Rewarding employee loyalty with share option schemes
Whilst the lockdown has caused immense disruption and heartache, it has on countless occasions brought out the best in people. A number of business owners we speak to have highlighted how proud they are of their teams and staff and the way in which they have coped (and are still coping) in extremely challenging circumstances.
Finding ways to reward this loyalty will therefore be on the minds of a lot of employers. Inevitably cash always has an attraction but, as we pick ourselves up and dust ourselves down, cash bonuses simply may not be possible for some time to come. There are however other ways that staff can be rewarded for their commitment.
One such method is using share option schemes. Share option schemes are a tried and tested means of rewarding employee loyalty and can be structured as ‘exit only’ so that the employee concerned will only ever hold the shares for a moment in time before a sale of the company. This reduces many of the complications and risks that arise from issuing shares to employees prior to an exit. Certain share schemes, where implemented correctly, also benefit from favourable tax treatment, enabling future growth in the value of the shares to qualify for capital rather than income treatment.
Below is a list of some of the more common schemes available:
- Enterprise Management Incentives (EMI) – this is a scheme benefiting from favourable tax treatment aimed at smaller trading companies, allowing share options to be granted to employees up to a £250,000 individual limit.

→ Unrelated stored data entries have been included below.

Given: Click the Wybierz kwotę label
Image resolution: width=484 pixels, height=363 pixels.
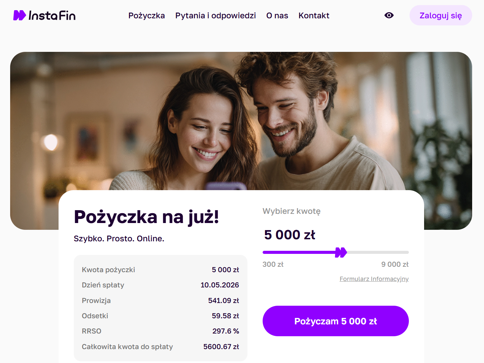Looking at the screenshot, I should pyautogui.click(x=291, y=211).
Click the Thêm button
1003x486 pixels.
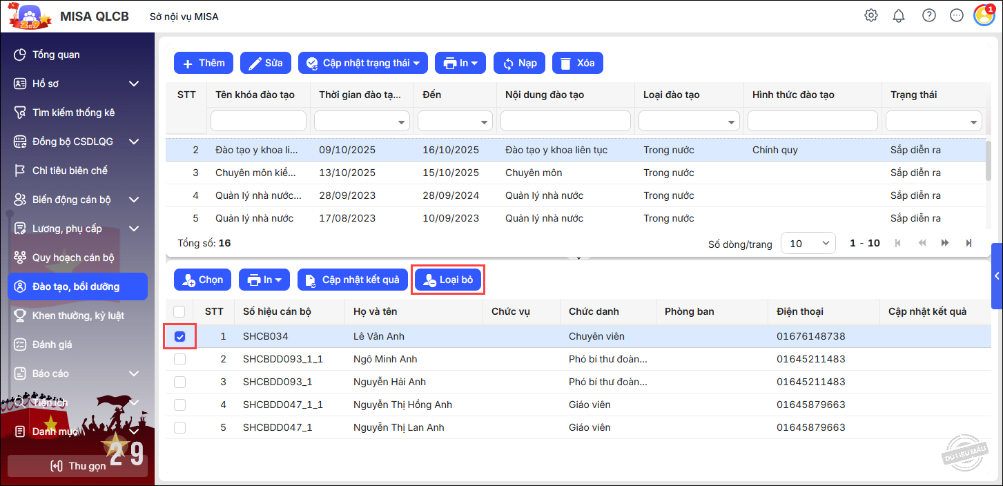coord(204,63)
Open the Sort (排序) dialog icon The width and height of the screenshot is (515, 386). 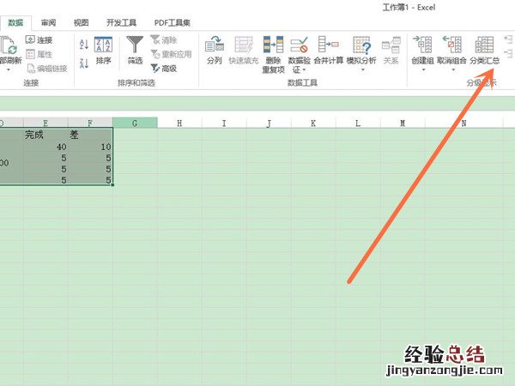click(x=103, y=45)
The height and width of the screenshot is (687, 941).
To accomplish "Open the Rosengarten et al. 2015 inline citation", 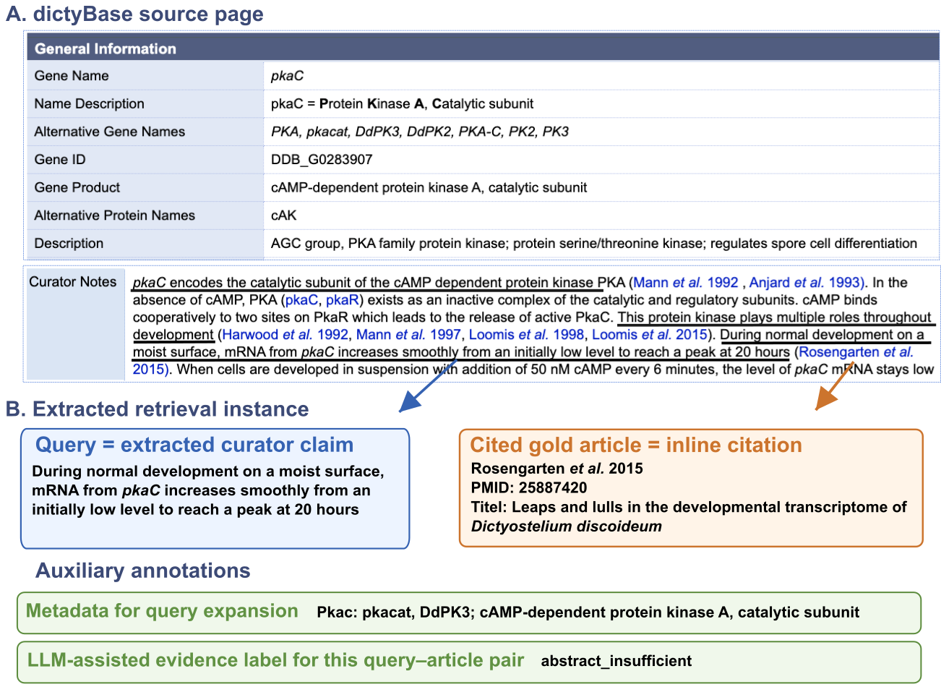I will coord(856,351).
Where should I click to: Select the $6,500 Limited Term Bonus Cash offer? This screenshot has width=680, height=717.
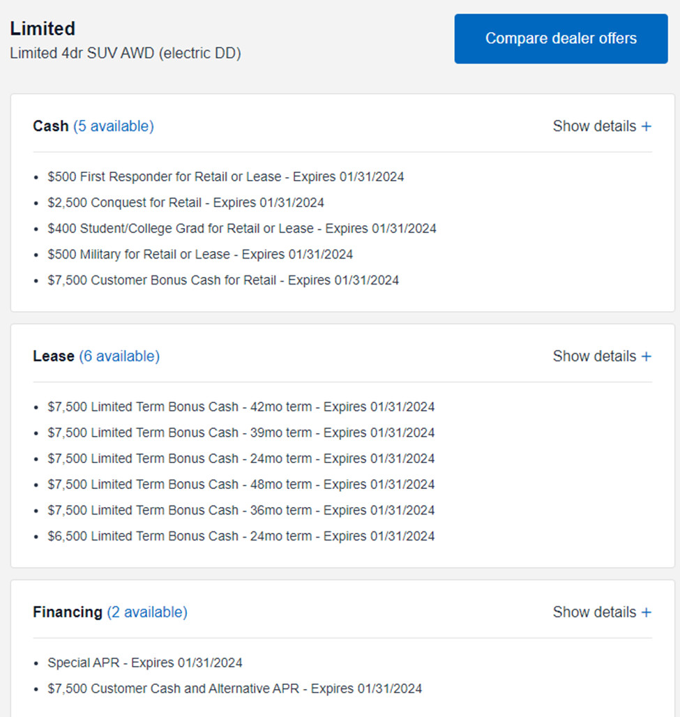pyautogui.click(x=241, y=536)
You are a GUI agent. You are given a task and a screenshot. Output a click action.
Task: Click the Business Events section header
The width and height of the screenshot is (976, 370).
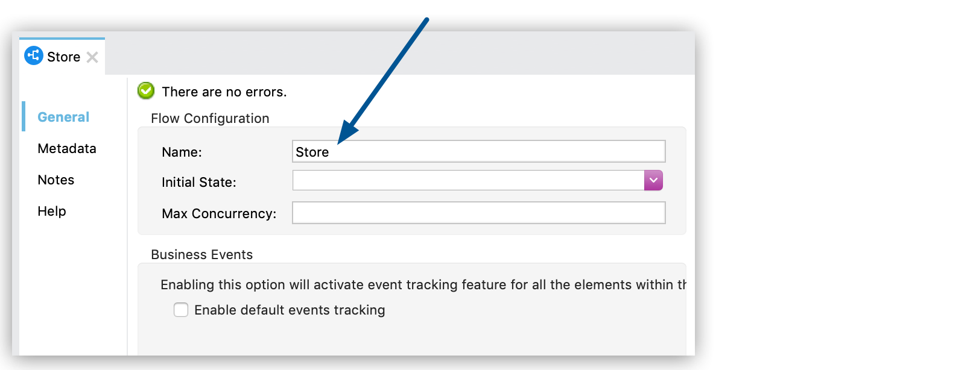[202, 254]
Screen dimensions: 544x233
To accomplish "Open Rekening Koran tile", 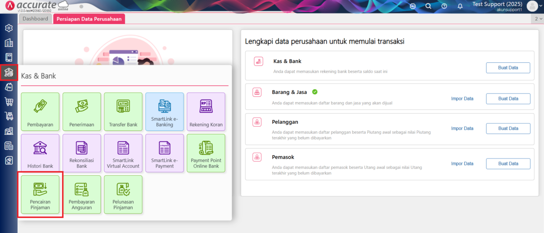I will click(x=206, y=112).
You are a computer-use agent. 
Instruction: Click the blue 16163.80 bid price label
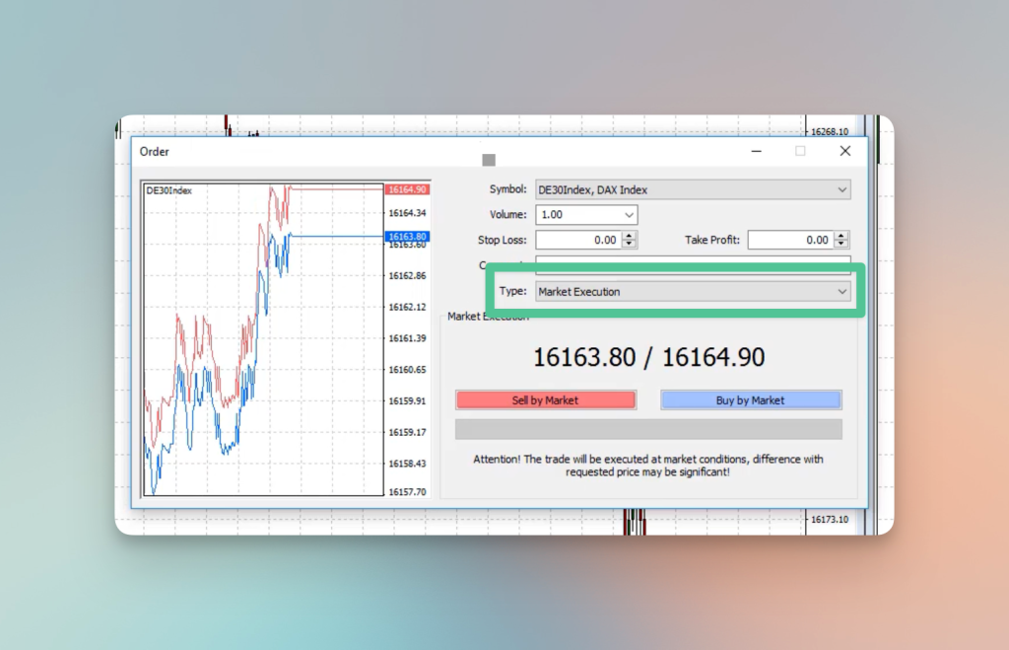click(x=407, y=237)
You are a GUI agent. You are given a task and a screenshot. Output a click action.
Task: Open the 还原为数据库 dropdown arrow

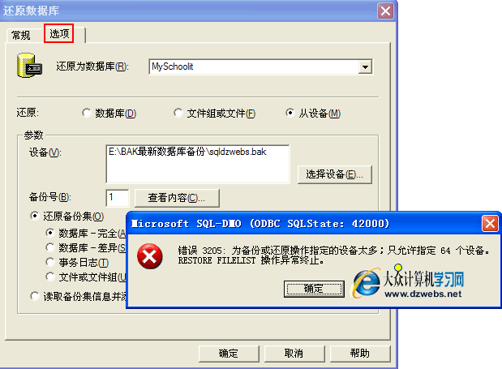(x=365, y=67)
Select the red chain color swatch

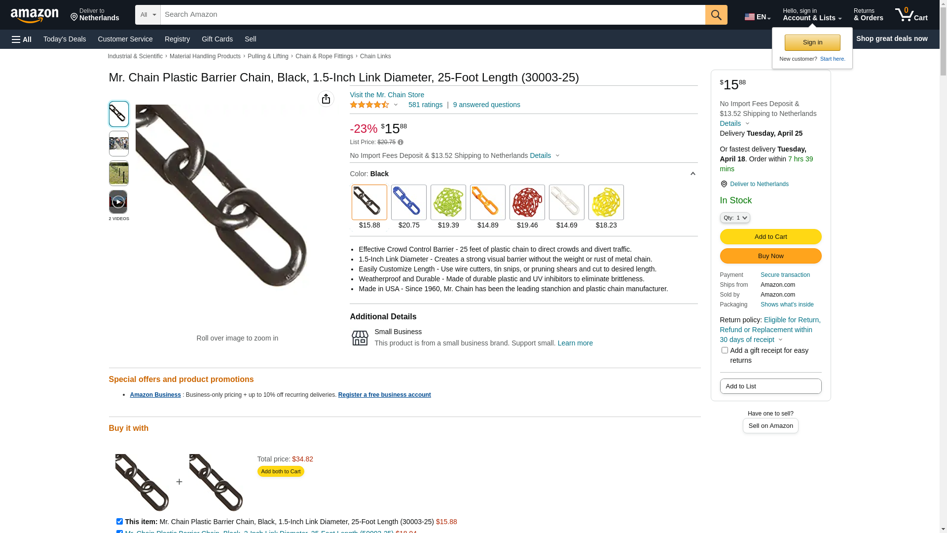527,202
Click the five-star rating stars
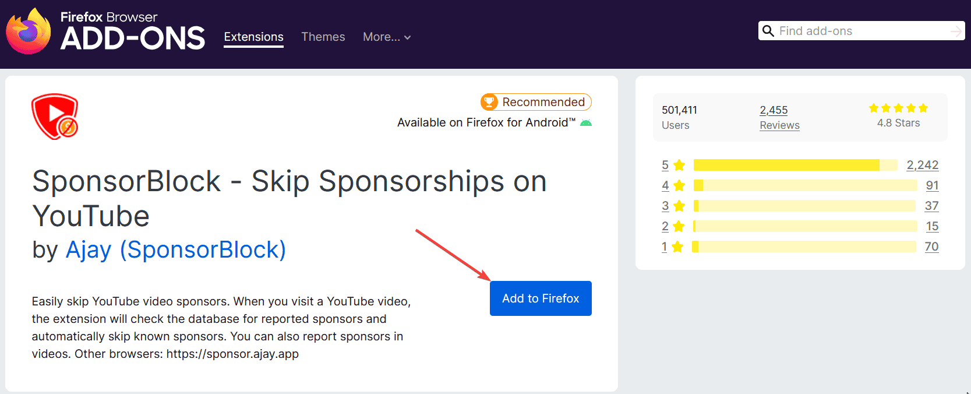The height and width of the screenshot is (394, 971). pos(898,108)
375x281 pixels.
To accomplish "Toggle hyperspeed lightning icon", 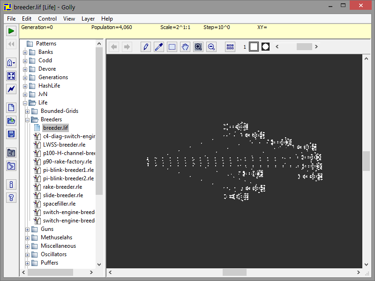I will coord(11,89).
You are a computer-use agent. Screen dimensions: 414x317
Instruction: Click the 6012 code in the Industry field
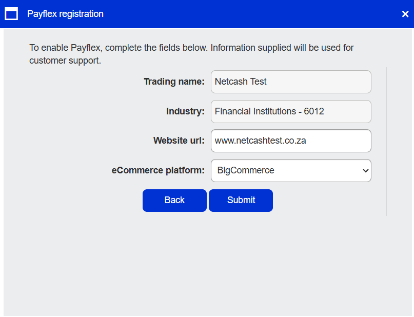[x=314, y=111]
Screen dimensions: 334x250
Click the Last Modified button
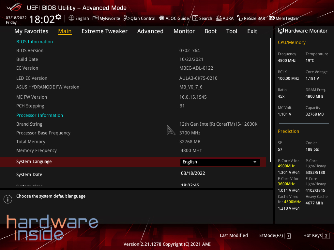(234, 235)
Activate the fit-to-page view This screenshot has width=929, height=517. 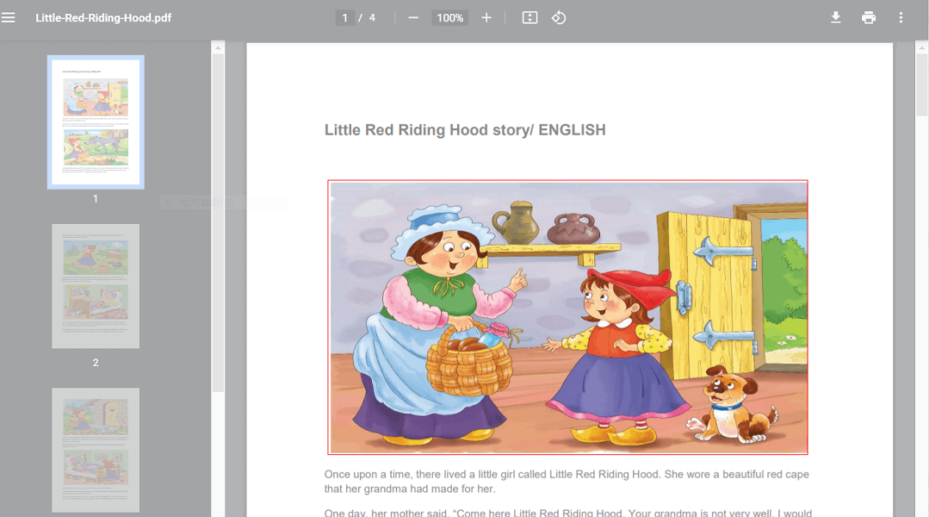[530, 17]
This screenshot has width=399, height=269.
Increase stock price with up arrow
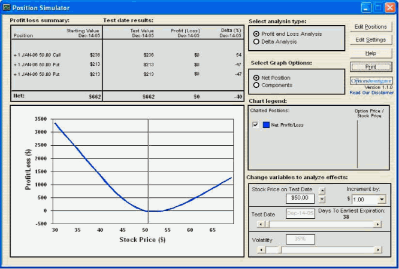(x=322, y=191)
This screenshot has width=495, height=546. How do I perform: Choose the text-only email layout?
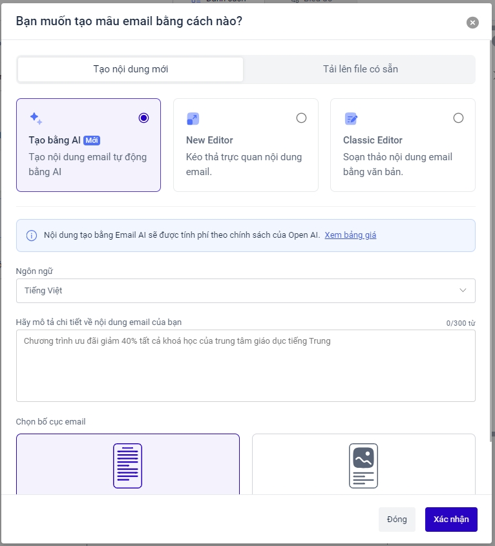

- Company Share Option Plans (CSOPs) – CSOPs are similar to EMI schemes but are not subject to all the same qualifying restrictions and so may be available to companies and employees where an EMI is not. CSOPs are though subject to a far lower individual limit of £30,000, do not benefit from any special rules regarding entrepreneurs’ relief and are subject to greater restrictions than EMI options when it comes to the terms upon which they can be granted.
- Unapproved options – whilst they do not benefit from favourable tax treatment, they are still used where EMI or CSOPs are not available.
- Phantom share options – these are simply cash awards linked to the value of a company’s shares, which often look and feel like share options, yet are taxed like a cash bonus.